=== PROBLEM REQUIREMENTS ===
Reproduce the data from its start through the line containing "point(108,131)", requests included, and scale every coordinate in the answers by 1.9, rounding to whole numbers with halves going up. Leave the numbers in the requests unchanged, and omit the pictures.

________________________________________

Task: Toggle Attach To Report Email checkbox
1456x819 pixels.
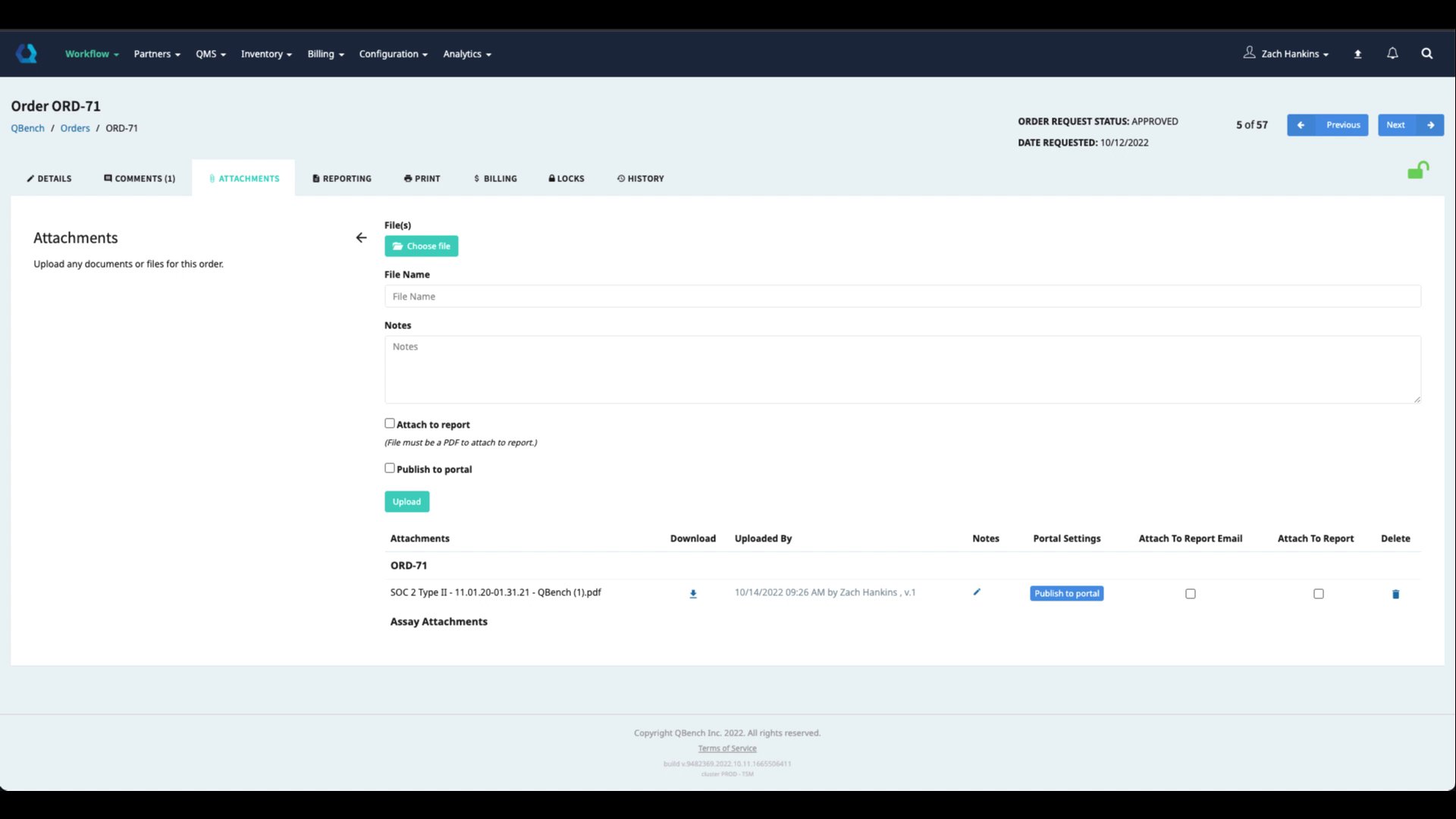Action: [x=1190, y=594]
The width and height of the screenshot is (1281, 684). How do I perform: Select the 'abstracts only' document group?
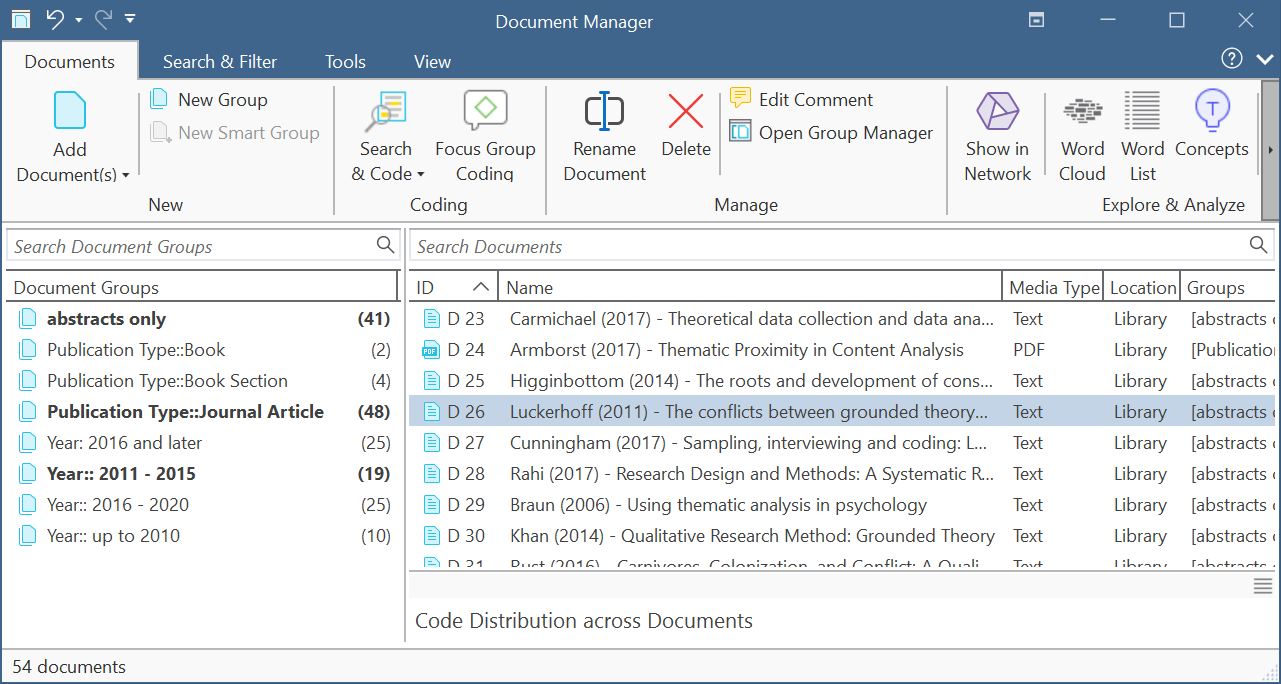[106, 319]
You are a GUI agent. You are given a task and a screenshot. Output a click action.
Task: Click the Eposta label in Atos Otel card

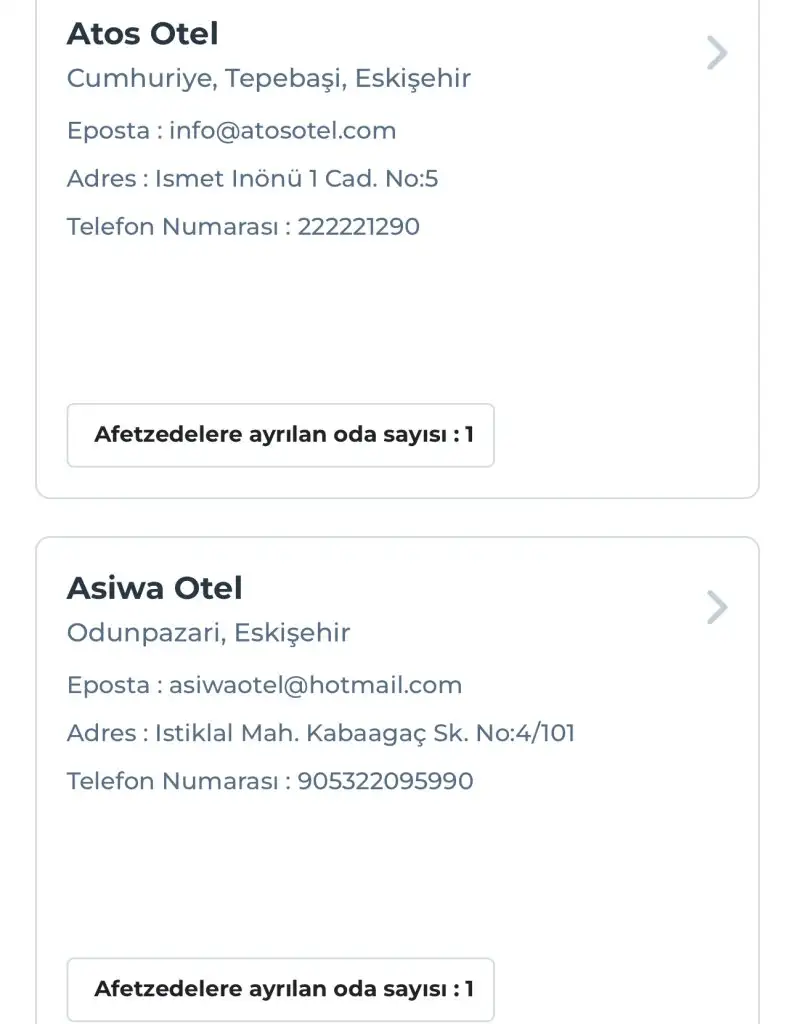point(108,131)
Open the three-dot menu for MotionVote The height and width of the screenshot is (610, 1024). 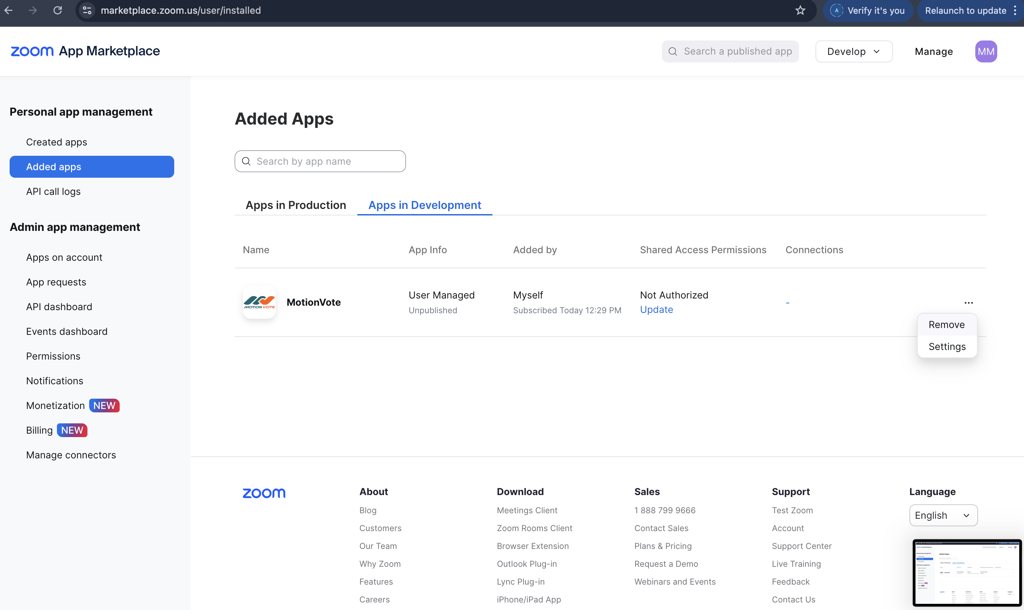[x=968, y=302]
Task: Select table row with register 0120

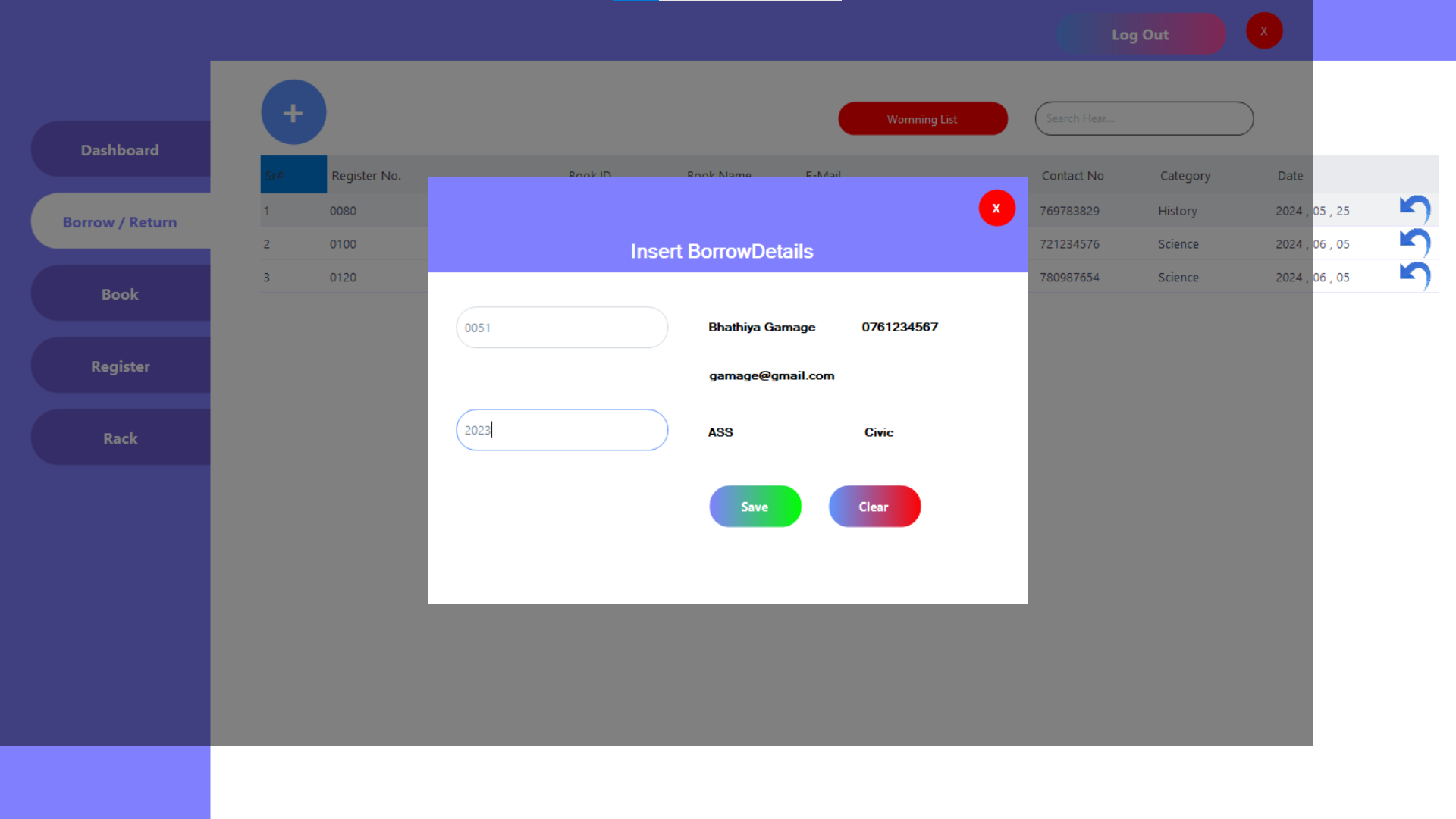Action: (x=343, y=278)
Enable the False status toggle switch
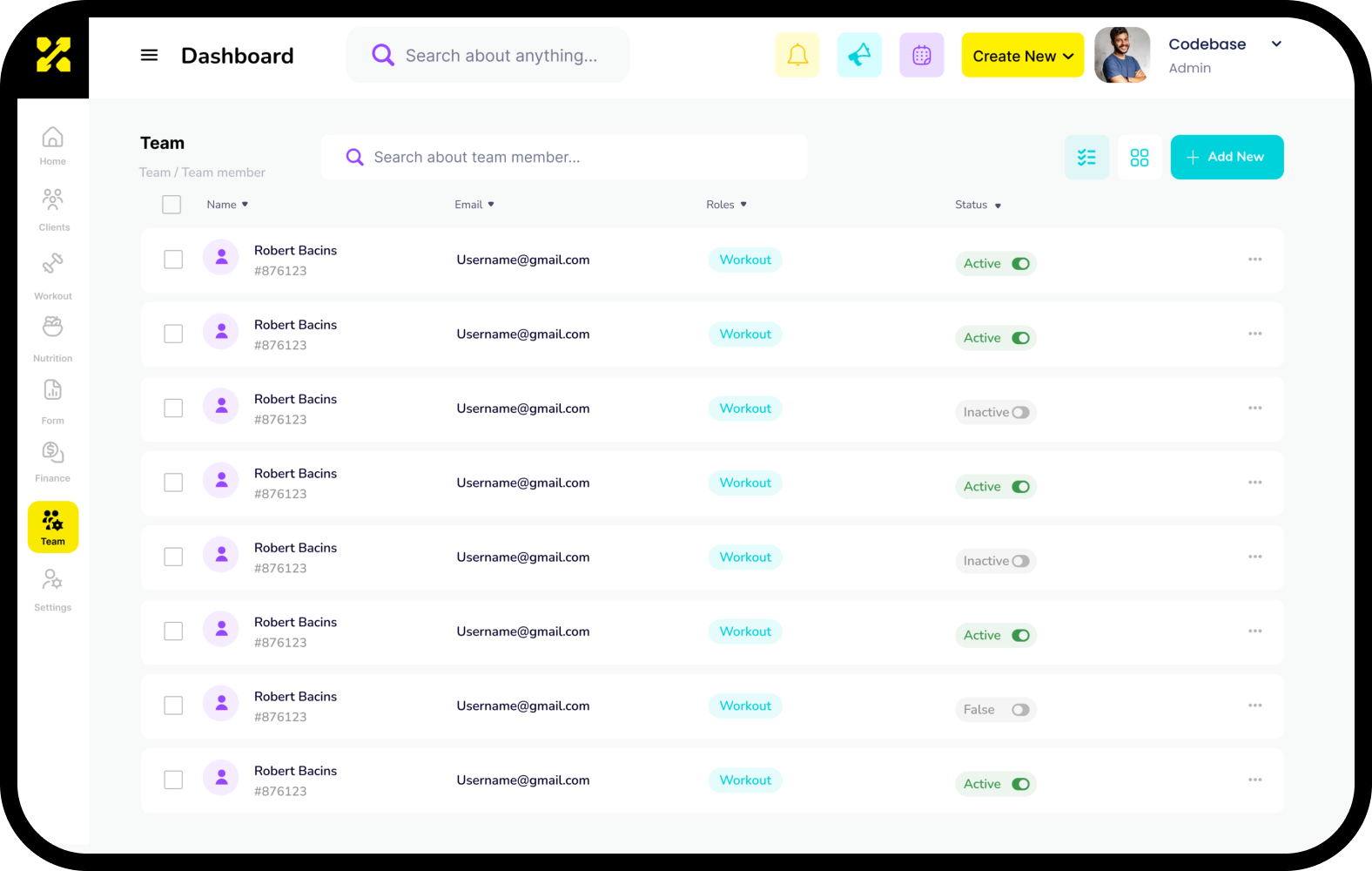 pos(1020,710)
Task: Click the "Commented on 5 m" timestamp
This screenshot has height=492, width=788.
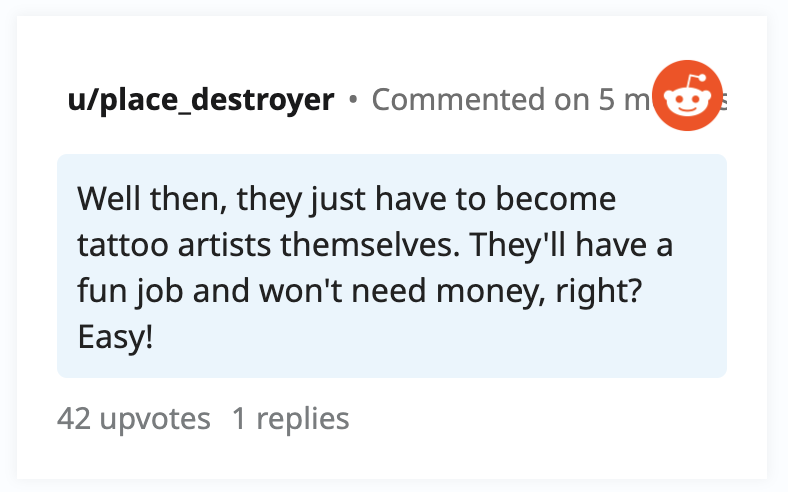Action: click(x=513, y=100)
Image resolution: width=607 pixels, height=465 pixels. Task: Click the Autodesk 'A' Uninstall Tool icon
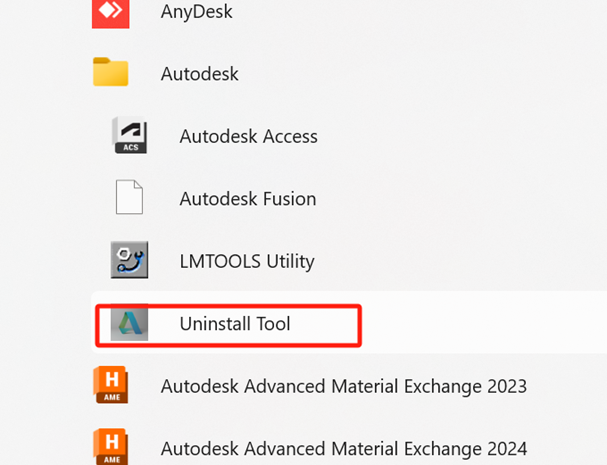coord(129,323)
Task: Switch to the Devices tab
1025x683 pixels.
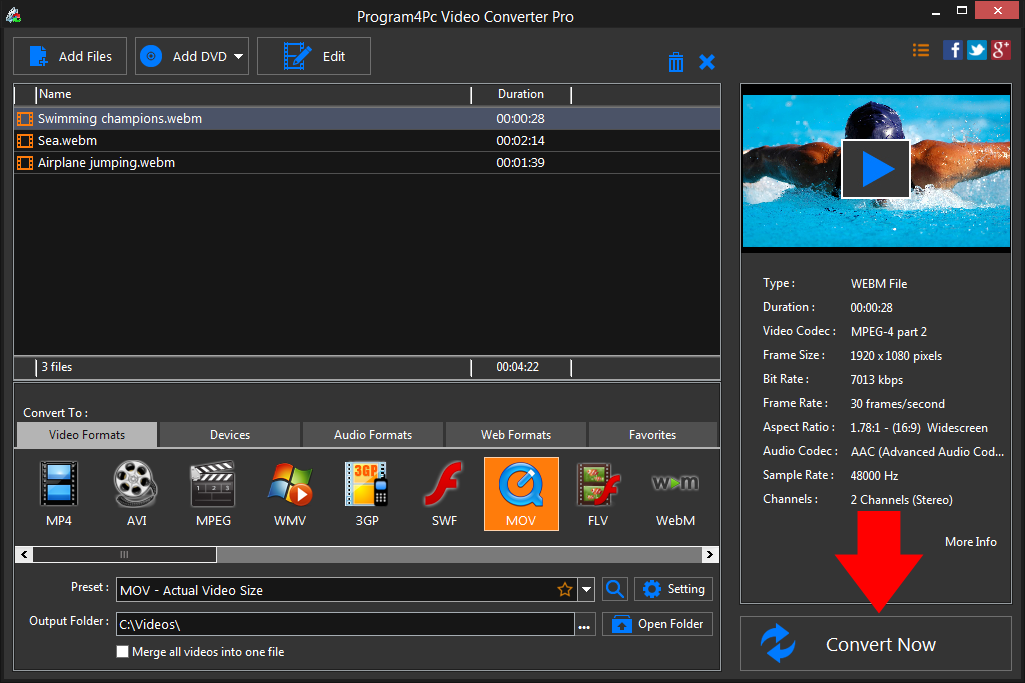Action: (228, 434)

________________________________________

=== THE COMPLETED TASK ===
Task: Toggle Attach To Report Email checkbox
1456x819 pixels.
Action: [x=2261, y=1129]
The width and height of the screenshot is (1281, 684). How do I perform: Select the 'abstracts only' document group?
[201, 606]
You are a GUI agent. You are given a task and a screenshot. Output a click action.
Task: Click the Eposta label in Atos Otel card

point(205,249)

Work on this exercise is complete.